ABOUT THIS EXERCISE ▸
Repeat the data word for word, starting with its first line and ending with the line that contains "In order to click on change-label-2: -0,7%", both included.
= = = = =
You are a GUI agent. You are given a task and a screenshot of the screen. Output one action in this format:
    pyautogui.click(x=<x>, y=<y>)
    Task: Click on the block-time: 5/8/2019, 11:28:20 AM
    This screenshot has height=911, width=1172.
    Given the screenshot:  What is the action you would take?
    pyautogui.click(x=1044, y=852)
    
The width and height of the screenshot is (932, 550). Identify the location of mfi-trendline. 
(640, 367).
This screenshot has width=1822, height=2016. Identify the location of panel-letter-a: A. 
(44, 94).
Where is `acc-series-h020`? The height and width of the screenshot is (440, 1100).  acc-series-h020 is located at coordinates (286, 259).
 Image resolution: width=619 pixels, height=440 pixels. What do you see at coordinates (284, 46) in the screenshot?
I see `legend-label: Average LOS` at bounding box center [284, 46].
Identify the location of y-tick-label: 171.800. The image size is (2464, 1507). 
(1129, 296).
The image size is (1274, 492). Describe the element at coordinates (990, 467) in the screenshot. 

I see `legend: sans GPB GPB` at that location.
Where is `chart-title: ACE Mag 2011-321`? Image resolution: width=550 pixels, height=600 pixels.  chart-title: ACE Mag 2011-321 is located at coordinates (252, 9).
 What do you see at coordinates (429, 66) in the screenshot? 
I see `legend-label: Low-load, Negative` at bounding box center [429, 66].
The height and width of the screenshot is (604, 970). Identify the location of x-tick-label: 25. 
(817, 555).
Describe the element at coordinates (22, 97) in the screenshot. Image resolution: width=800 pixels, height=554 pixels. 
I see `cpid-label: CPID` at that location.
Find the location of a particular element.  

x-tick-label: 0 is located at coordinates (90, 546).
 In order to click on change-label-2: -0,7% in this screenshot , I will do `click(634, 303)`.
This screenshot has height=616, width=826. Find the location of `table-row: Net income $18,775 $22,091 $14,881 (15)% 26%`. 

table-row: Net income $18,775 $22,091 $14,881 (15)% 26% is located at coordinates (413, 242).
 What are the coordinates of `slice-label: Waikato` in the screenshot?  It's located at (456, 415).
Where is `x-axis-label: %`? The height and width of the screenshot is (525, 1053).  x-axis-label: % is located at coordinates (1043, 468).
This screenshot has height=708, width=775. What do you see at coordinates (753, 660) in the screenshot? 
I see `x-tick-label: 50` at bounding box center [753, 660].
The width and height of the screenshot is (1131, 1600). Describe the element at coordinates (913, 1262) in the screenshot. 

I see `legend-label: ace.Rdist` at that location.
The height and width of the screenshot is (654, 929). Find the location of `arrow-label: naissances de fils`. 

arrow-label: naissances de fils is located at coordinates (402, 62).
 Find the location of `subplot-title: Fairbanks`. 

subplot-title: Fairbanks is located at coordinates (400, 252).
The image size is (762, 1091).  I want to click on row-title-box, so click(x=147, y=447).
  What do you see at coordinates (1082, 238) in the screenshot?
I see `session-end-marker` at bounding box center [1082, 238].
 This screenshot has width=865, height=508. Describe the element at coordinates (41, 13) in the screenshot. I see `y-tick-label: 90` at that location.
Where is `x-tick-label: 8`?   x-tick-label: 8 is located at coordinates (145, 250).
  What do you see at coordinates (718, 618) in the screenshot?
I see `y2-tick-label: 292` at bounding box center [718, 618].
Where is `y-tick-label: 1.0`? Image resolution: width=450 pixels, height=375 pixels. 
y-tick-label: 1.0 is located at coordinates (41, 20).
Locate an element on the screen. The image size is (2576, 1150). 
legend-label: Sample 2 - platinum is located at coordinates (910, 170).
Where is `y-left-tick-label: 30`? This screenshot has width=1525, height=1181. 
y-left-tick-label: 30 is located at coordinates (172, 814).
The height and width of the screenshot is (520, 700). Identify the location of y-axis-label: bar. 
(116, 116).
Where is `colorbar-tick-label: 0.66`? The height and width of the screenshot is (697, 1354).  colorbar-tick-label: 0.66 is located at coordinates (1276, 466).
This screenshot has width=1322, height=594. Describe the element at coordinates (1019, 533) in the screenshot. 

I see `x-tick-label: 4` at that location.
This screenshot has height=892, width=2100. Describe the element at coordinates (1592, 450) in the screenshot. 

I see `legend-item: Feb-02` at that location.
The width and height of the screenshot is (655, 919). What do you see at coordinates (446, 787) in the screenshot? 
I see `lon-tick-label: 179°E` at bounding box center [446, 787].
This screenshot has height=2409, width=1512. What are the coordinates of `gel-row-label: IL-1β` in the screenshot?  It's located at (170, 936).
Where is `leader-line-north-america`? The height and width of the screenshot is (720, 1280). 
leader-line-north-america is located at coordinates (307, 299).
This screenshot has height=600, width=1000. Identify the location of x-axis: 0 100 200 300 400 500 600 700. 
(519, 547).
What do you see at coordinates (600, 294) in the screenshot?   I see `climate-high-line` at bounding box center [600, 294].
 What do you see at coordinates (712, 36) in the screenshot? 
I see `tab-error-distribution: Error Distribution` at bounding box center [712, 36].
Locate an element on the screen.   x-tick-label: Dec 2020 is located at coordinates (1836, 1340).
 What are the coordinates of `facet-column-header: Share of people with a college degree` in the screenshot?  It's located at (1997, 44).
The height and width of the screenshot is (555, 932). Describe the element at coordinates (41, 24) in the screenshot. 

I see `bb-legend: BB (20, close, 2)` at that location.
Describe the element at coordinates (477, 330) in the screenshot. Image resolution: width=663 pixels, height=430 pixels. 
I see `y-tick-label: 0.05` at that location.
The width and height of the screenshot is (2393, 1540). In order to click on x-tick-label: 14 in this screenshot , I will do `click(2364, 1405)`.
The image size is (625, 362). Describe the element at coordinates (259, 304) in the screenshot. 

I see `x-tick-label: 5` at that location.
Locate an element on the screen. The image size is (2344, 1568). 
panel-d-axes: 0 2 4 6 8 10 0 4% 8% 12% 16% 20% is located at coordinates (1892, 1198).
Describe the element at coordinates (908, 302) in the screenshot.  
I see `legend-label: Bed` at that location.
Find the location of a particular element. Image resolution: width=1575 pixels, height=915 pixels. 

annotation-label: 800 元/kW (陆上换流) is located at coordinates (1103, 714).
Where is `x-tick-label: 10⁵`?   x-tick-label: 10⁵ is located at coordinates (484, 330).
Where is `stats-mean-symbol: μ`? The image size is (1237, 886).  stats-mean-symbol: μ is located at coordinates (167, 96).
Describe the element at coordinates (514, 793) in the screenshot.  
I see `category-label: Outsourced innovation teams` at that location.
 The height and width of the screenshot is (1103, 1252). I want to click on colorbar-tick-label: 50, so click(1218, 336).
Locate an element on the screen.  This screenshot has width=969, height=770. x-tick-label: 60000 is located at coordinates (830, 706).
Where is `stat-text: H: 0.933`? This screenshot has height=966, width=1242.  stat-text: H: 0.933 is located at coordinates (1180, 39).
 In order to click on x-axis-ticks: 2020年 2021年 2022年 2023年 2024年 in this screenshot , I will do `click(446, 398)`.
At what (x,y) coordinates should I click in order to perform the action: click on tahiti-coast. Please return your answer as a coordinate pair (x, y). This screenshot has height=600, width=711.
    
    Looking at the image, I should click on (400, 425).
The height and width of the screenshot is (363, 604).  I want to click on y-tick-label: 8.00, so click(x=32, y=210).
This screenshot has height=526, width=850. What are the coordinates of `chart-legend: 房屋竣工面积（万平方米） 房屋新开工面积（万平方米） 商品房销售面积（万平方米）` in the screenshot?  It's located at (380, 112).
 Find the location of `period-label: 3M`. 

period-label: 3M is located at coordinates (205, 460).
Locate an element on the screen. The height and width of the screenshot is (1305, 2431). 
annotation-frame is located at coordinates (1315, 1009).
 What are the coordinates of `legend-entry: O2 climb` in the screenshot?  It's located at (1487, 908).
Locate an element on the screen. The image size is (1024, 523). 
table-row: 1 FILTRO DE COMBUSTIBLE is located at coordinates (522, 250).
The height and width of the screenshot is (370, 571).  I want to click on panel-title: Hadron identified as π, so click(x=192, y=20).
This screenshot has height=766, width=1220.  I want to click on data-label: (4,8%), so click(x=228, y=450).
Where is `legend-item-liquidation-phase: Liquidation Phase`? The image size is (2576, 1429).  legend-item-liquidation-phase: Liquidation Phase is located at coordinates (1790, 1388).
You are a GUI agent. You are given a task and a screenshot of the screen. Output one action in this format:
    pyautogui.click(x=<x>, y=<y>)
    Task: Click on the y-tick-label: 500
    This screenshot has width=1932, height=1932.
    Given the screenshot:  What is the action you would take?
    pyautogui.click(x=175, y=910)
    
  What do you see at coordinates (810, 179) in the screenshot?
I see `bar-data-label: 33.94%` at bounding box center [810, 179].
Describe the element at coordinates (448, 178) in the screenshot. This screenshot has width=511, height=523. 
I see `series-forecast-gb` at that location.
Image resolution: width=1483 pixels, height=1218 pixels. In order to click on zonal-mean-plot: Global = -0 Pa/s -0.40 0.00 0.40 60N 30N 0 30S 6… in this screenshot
= = = = =
ANSWER ▸
You are a GUI agent. You are given a task and a screenshot of the screen. Output one action in this format:
    pyautogui.click(x=<x>, y=<y>)
    Task: Click on the block-time: 5/8/2019, 11:28:20 AM
    This screenshot has height=911, width=1172.
    Given the screenshot:  What is the action you would take?
    pyautogui.click(x=1044, y=852)
    
The width and height of the screenshot is (932, 550). Identify the location of mfi-trendline. 
(640, 367).
This screenshot has width=1822, height=2016. Identify the location of panel-letter-a: A. 
(44, 94).
Where is `acc-series-h020`? The height and width of the screenshot is (440, 1100).  acc-series-h020 is located at coordinates (286, 259).
 Image resolution: width=619 pixels, height=440 pixels. What do you see at coordinates (284, 46) in the screenshot?
I see `legend-label: Average LOS` at bounding box center [284, 46].
Identify the location of y-tick-label: 171.800. The image size is (2464, 1507). 
(1129, 296).
The image size is (1274, 492). Describe the element at coordinates (990, 467) in the screenshot. 

I see `legend: sans GPB GPB` at that location.
Where is `chart-title: ACE Mag 2011-321`? Image resolution: width=550 pixels, height=600 pixels.  chart-title: ACE Mag 2011-321 is located at coordinates (252, 9).
 What do you see at coordinates (429, 66) in the screenshot? 
I see `legend-label: Low-load, Negative` at bounding box center [429, 66].
The height and width of the screenshot is (604, 970). Identify the location of x-tick-label: 25. 
(817, 555).
Describe the element at coordinates (22, 97) in the screenshot. Image resolution: width=800 pixels, height=554 pixels. 
I see `cpid-label: CPID` at that location.
Find the location of a particular element.  

x-tick-label: 0 is located at coordinates (90, 546).
 In order to click on change-label-2: -0,7% in this screenshot , I will do `click(634, 303)`.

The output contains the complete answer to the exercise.